- Original language: English
- Written by: George Colman the Younger
- Genre: Comedy
- Setting: Cornwall, present day

Premiere
- Date: 5 March 1803
- Place: Theatre Royal, Covent Garden, London

= John Bull (play) =

1803 play

John Bull is an 1803 comedy play by the British writer George Colman the Younger.
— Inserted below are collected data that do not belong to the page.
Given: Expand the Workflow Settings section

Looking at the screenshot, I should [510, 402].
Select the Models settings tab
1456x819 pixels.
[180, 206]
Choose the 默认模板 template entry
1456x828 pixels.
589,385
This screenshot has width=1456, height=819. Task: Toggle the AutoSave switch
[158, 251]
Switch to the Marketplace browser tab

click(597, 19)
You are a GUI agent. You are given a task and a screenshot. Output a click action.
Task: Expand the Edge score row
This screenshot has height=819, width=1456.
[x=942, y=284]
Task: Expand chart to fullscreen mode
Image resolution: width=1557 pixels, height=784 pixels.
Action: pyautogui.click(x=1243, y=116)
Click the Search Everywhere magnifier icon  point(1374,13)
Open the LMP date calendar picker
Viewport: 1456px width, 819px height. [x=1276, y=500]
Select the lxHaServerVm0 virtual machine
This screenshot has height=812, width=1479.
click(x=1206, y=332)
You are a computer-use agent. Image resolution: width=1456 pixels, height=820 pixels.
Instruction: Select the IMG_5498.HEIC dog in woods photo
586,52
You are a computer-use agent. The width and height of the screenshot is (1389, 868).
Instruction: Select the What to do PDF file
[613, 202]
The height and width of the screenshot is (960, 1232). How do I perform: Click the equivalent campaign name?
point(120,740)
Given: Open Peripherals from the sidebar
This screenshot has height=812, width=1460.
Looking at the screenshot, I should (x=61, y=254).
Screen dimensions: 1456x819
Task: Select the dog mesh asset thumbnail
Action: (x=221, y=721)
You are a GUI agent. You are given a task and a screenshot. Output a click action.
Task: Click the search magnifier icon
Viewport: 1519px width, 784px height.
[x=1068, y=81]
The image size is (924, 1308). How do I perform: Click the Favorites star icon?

It premiered at the Theatre Royal, Covent Garden on 5 March 1803. The original cast included George Frederick Cooke as Peregrine, Henry Erskine Johnston as Frank Rochdale, Charles Klanert as Williams, John Waddy as Lord Fitz-Balaam, William Thomas Lewis as Honourable Tom Shuffleton, John Henry Johnstone as Dennis Brulgruddery, John Fawcett as Job Thornberry, George Davenport as Mr Pennyman, John Emery as Dan, Nannette Johnston as Lady Caroline Braymore, Mary Ann Davenport as Mrs Bulgruddery and Maria Gibbs as Mary Thornberry. The prologue was written by Thomas Dibdin. Its Irish premiere was at Dublin's Crow Street Theatre on 18 May 1803.

==Bibliography==
- Greene, John C. Theatre in Dublin, 1745-1820: A Calendar of Performances, Volume 6. Lexington Books, 2011.
- Nicoll, Allardyce. A History of Early Nineteenth Century Drama 1800-1850. Cambridge University Press, 1930.